"Animal Practice" (1×01-02): Serial z małpą
Marta Wawrzyn
30 września 2012, 20:01
Słodkie zwierzątka miały przyciągać tłumy ludzi przed ekrany, Justin Kirk miał pociągnąć resztę. Niestety, po wypłaceniu gaży małpie i byłemu Andy'emu z "Trawki" wyraźnie zabrakło na scenarzystów, więc zamiast nowego "House'a" wyszło wielkie nic.
Słodkie zwierzątka miały przyciągać tłumy ludzi przed ekrany, Justin Kirk miał pociągnąć resztę. Niestety, po wypłaceniu gaży małpie i byłemu Andy'emu z "Trawki" wyraźnie zabrakło na scenarzystów, więc zamiast nowego "House'a" wyszło wielkie nic.
Oglądacie "Episodes"? Jeśli oglądacie, to pewnie kojarzycie serial o gadającym psie, który okazał się wielkim hitem, wkurzając wszystkie stacje. Zwłaszcza tę, która go odrzuciła. W NBC też widzieli "Episodes" i uwierzyli, że można to zrobić na poważnie. Że urocze zwierzątka wystarczą, aby miliony ludzi gapiły się co tydzień w ekran. A tu niespodzianka – nie wystarczą.

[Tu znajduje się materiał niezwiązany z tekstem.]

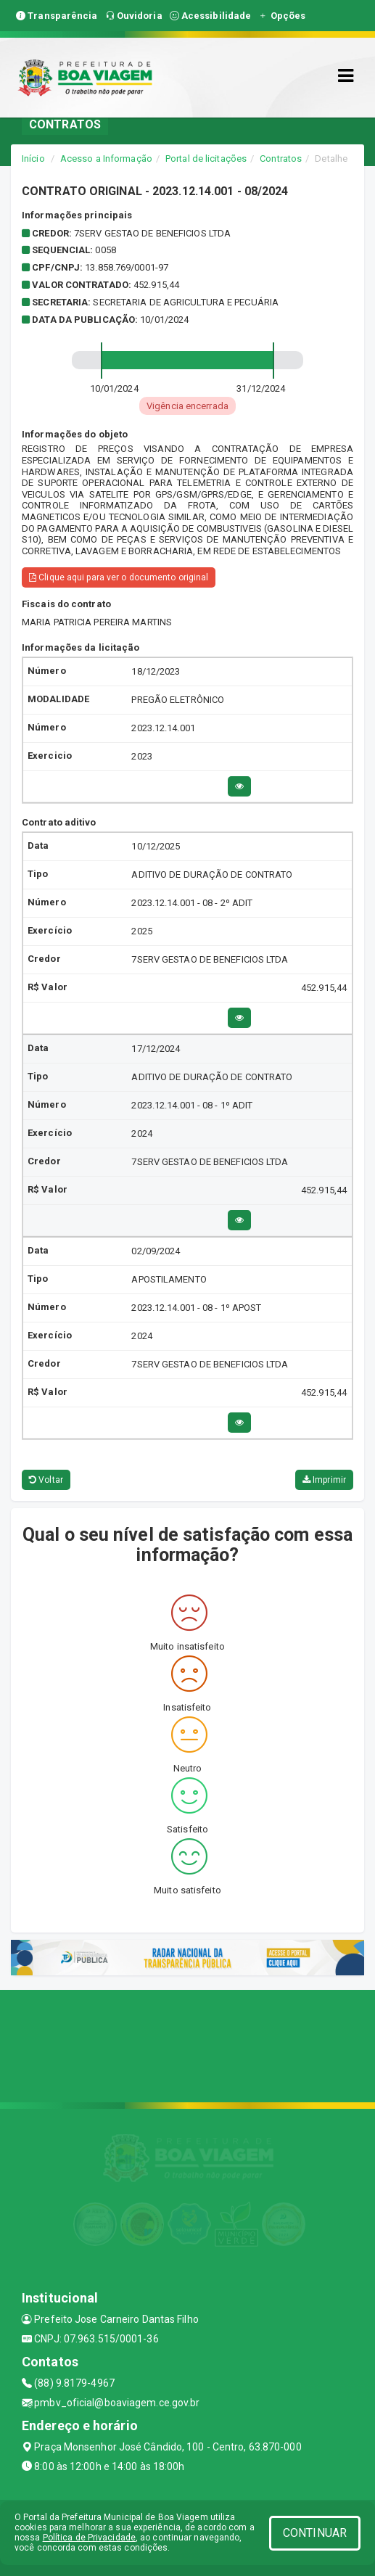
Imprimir (324, 1480)
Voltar (46, 1480)
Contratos (281, 158)
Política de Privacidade (89, 2537)
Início (33, 158)
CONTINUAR (315, 2533)
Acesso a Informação (106, 158)
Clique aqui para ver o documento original (118, 577)
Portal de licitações (206, 158)
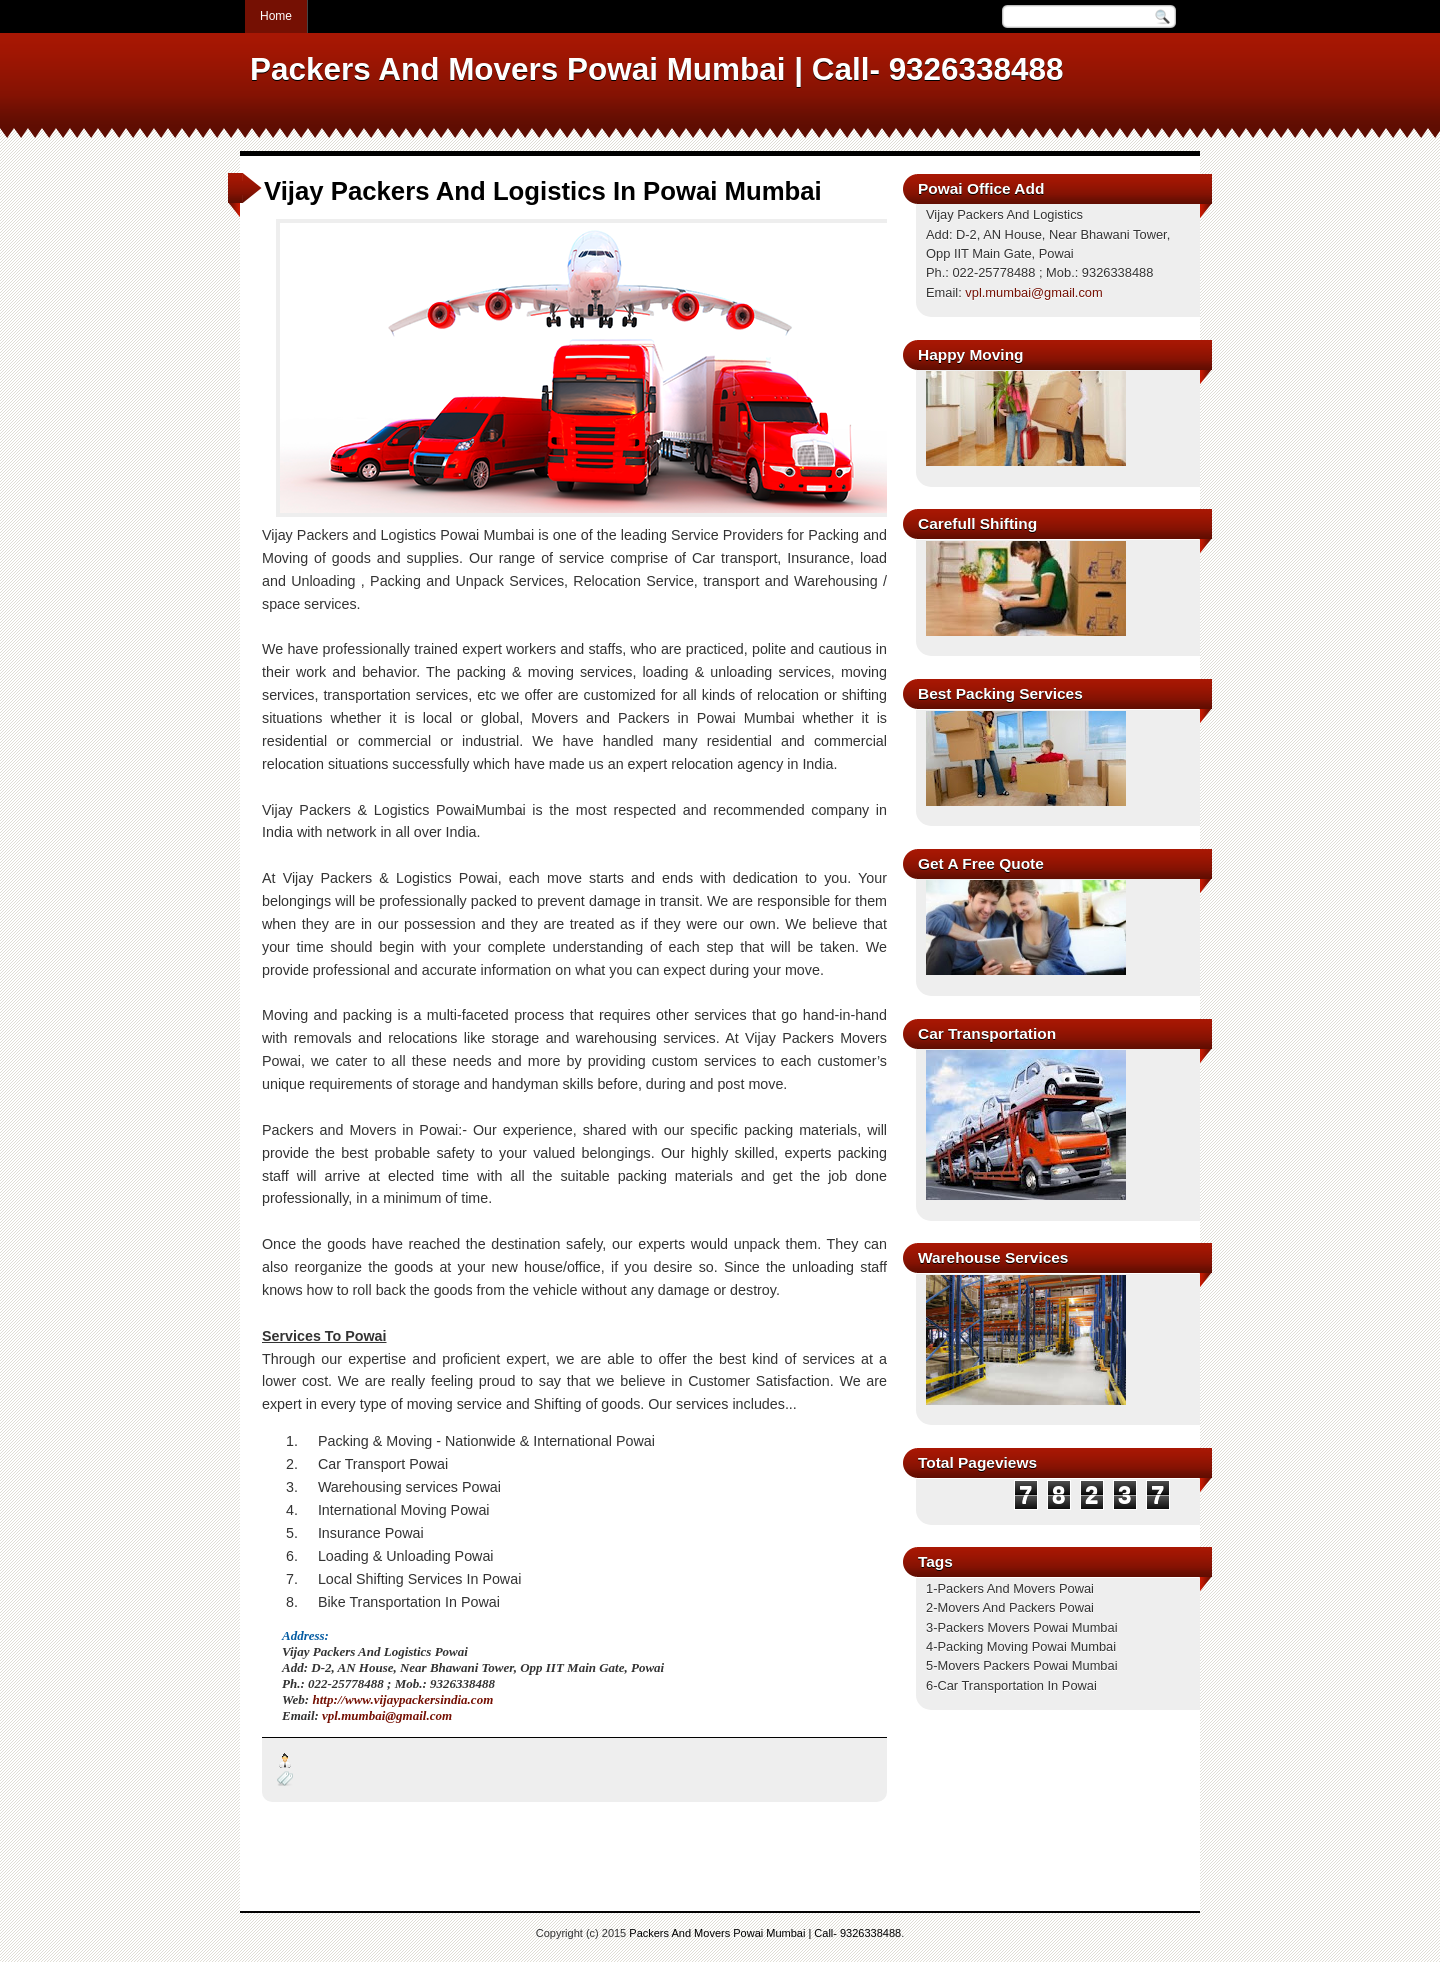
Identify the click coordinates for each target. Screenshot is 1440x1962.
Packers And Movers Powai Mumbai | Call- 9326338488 (765, 1933)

Nie pomógł też Justin Kirk w głównej roli – a muszę powiedzieć, że bardzo lubię Justina Kirka. Jest zabawny, ale jakby od niechcenia. Nie błaznuje, zwykle nawet się nie uśmiecha. Jest w nim nutka goryczki, która każe mi wierzyć, że to dorosły, sensowny facet, któremu życie parę razy już skopało tyłek. I właśnie ta charyzma Kirka sprawia, że dr George Coleman, mrukliwy weterynarz, nieznoszący właścicieli zwierząt, miał potencjał, by zostać bohaterem kultowym. Ale raczej nim nie zostanie.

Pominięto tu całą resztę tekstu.